According to Pearl Cabali, legal consultant at Gulf Law in Dubai: “Some prefer loan sharks because the process is very fast and informal. These loan sharks appear to be very friendly and helpful when they hand over the money but they become the exact opposite when it’s time to collect it.”
She pointed out that the borrowers themselves are not too keen to follow up with legal procedures when the loan sharks start creating problems. She says she receives four complaints a month from OFWs, of them only a 10th follow-up, reports The National.
Many such borrowers are themselves involved in police cases – possibly blacklisted from banks, or hold expired residence or tourist visas – or ineligible for a bank loan. “Loan sharks are aware of their situation and capitalize on the fact that they cannot seek police assistance even if they are subjected to abusive practices,” Cabali said.
So what does Gulf Law do to help?
“It is always best to settle the case amicably,” Cabali says. “We try to explain that they do not have a commercial license to operate here and it is also illegal to charge a high interest rate.”
The critical document (passport), kept as guarantee by the lender against the loan has to be recovered.
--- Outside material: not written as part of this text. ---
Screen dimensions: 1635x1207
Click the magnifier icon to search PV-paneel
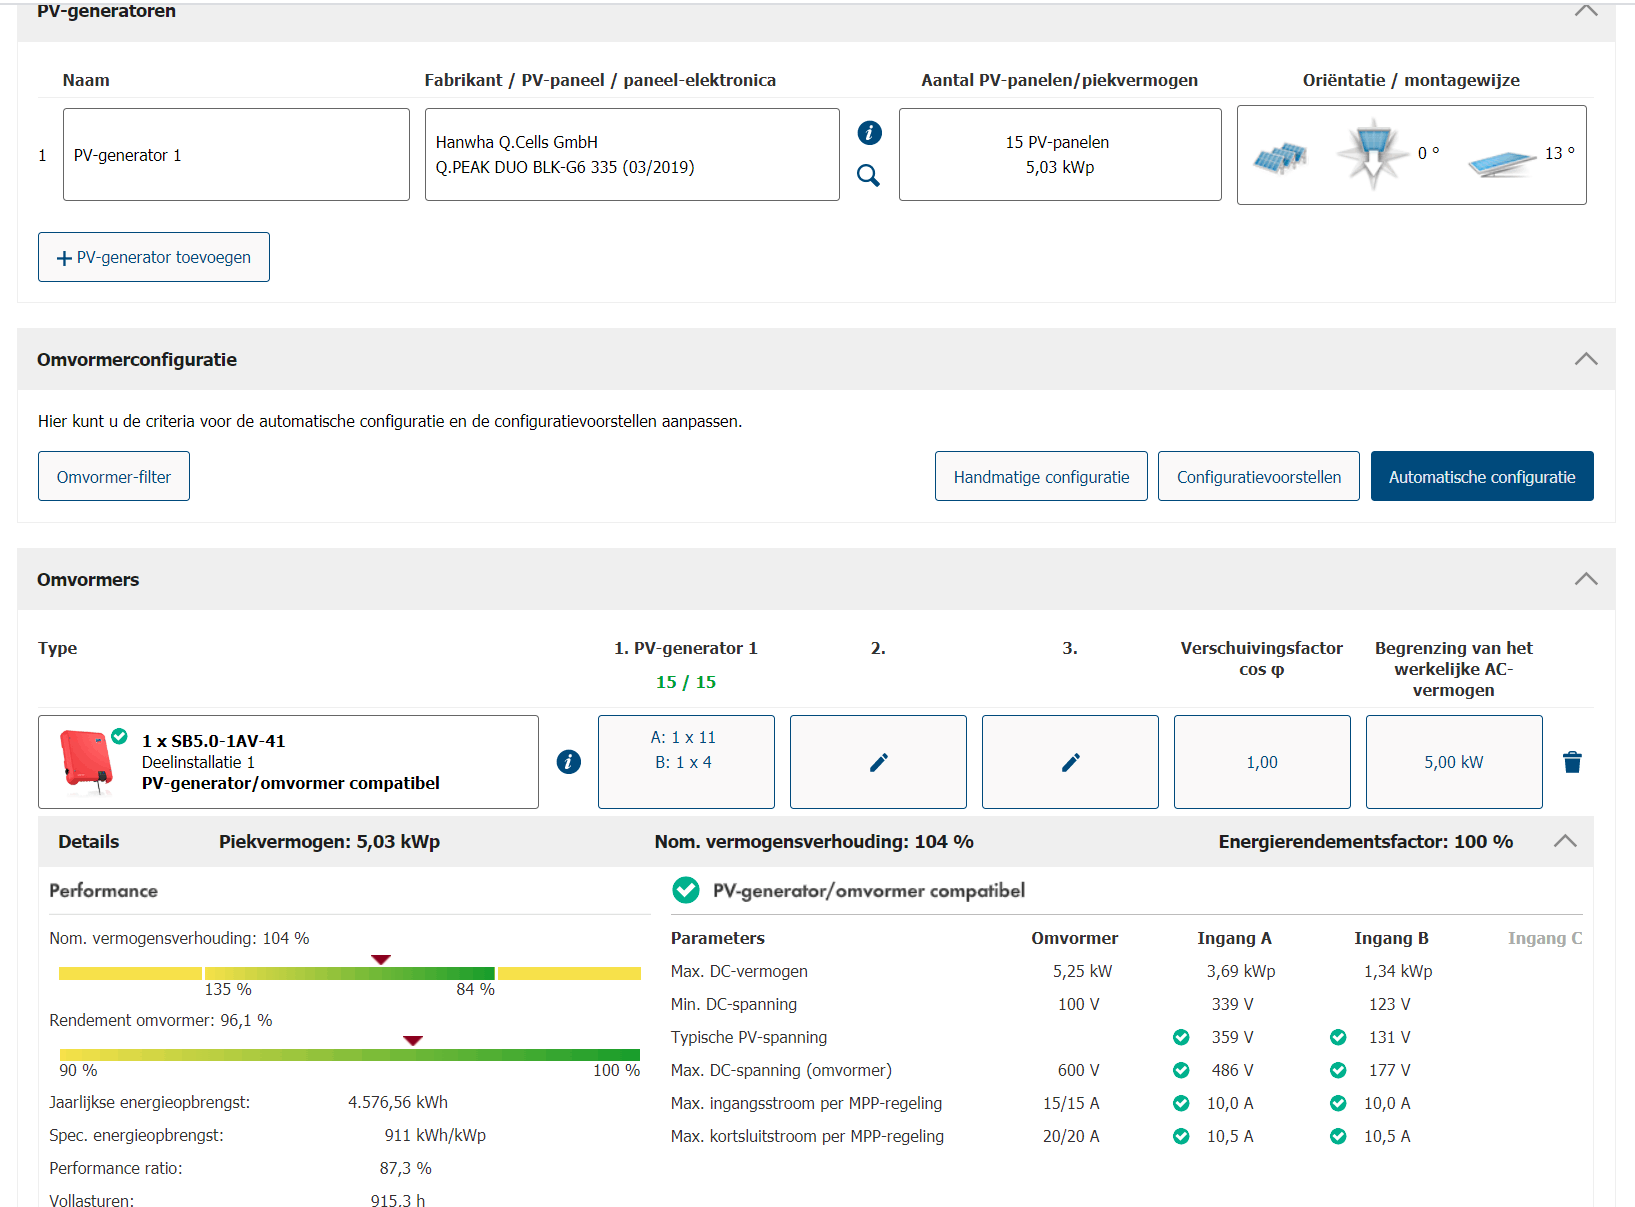(868, 176)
So the company sends a legal notice to the lender, to collect the passport and negotiate a realistic repayment scheme.
One borrower, Christina (not her real name), waited a long time before seeking help – in January 2010 a friend connected her to a lender who said she would give an interest-free Dh8,000 loan, but she would have to deposit her passport.
The 28-year-old said: “I was so desperate back then; my tourist visa had to be extended by a month and I couldn’t get a job.”
She did get a job – as a sales staff at a shopping mall – and started paying off the loan six months later, but by then not only were threatening text messages coming in from the loan shark, but she was charging her interest, and her loan had shot up to Dh15,000.
“She threatened to file a case against me with the police and warned that she could have me deported,” Christina said.
That was when Christina approached the company, which negotiated the loan amount down to Dh10,500. “I got my passport back,” Christina said. “I’m now trying to move on after my traumatic experience.”
Such money lenders themselves are illegal in the UAE. And it is also illegal for anybody to demand the borrower’s passport or an Emirates ID, a labor card, an ATM card, or to ask them to sign checks as a guarantee for a loan.
According to law, those who lend money at unreasonably high rates of interest can be jailed for at least three months plus a fine of at least Dh2,000. The secret is that “Most loan sharks are also Filipinos and take advantage of the weaker Filipinos,” said Ms Cabali.